Doping, ma solo per "migliorare l'autostima": assolto dal giudice

Il giovane è riuscito a dimostrare che l'assunzione delle sostanze dopanti non era finalizzata a migliorare prestazioni sportive

Non assumeva sostanze dopanti per migliorare le proprie prestazioni agonistiche o sportive, ma soltanto per aumentare la sua autostima nella vita di tutti i giorni. Per questa ragione la giudice di Milano Ombretta Malatesta ha assolto un giovane di 27 anni, residente in provincia di Milano e originario della Puglia, finito a processo dopo che i carabinieri del Nas avevano trovato nella sua abitazione, nel 2016, una quantità enorme di sostanze classificabili come doping.

Il giovane, secondo quanto hanno potuto dimostrare i suoi avvocati, assumeva sostanze dopanti per migliorare il proprio aspetto fisico (insieme all'attività di bodybuilding interamente in casa propria) per sentirsi "all'altezza" in qualsiasi situazione sociale, anche uscire con i propri amici. In altre parole, il 27enne (fin dall'età di 16 anni, tra l'altro) soffre di una generale "ansia prestazionale" per rimediare alla quale ha lavorato a lungo sull'aspetto del proprio corpo. 
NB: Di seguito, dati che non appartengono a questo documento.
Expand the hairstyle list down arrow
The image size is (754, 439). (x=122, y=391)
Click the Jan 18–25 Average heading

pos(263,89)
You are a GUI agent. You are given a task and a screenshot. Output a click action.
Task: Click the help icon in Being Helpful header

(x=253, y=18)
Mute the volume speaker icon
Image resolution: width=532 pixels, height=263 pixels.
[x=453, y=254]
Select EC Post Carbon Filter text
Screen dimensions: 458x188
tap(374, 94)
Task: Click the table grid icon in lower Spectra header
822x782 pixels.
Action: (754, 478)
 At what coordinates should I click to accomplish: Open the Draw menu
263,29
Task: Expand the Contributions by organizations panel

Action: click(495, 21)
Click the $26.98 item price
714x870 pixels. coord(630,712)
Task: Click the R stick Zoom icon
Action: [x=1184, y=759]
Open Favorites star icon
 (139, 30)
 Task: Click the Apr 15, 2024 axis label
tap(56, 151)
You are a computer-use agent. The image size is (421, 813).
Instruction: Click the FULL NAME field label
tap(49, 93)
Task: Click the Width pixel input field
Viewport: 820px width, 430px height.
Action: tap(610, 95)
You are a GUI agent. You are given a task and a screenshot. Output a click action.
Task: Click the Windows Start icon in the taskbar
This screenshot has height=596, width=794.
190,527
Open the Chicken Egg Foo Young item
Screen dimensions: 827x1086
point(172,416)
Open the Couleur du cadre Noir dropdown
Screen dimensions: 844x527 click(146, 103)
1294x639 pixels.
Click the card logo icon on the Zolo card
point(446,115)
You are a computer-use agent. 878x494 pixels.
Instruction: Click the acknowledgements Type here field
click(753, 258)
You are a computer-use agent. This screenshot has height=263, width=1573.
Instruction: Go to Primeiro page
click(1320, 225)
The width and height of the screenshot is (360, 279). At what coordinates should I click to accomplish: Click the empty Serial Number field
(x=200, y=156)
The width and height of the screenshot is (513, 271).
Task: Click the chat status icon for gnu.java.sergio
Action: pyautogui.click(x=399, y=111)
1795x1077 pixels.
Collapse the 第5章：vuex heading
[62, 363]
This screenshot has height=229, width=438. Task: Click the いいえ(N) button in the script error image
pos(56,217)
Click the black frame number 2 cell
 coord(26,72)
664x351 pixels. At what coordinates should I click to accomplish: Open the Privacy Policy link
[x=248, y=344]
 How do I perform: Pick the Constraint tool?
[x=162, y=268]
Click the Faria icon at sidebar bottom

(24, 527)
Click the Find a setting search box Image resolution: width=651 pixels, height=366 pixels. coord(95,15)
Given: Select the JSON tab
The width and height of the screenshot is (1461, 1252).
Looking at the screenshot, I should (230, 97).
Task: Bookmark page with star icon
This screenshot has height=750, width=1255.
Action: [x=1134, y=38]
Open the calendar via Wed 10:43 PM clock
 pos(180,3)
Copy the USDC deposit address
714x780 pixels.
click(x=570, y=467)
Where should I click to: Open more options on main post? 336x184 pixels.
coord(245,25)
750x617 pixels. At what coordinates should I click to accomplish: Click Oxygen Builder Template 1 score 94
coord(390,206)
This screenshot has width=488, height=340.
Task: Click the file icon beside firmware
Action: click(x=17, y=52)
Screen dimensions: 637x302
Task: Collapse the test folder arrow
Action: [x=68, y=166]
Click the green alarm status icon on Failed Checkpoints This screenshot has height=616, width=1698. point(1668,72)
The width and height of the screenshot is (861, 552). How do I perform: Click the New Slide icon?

Questa esigenza aveva portato anche il padre a preoccuparsi e far avviare al figlio un percorso psicologico. In questo quadro, la giudice milanese ha recepito che il 27enne non aveva la disponibilità di sostanze dopanti per scopi sportivi o per rivenderle ad altri. Dal punto di vista tecnico-giuridico, quindi, manca l'elemento soggettivo del reato di doping, pur restando fermo quello oggettivo (che prevederebbe pene fino a tre anni di reclusione).

Risultato: il giovane è stato assolto. L'assunzione di queste sostanze non era finalizzata - scrive la giudice - "esternamente in direzione di gare o di competizioni sportive" ma era semplicemente "il veicolo principale attraverso il quale" il 27enne combatteva la propria "fobia sociale".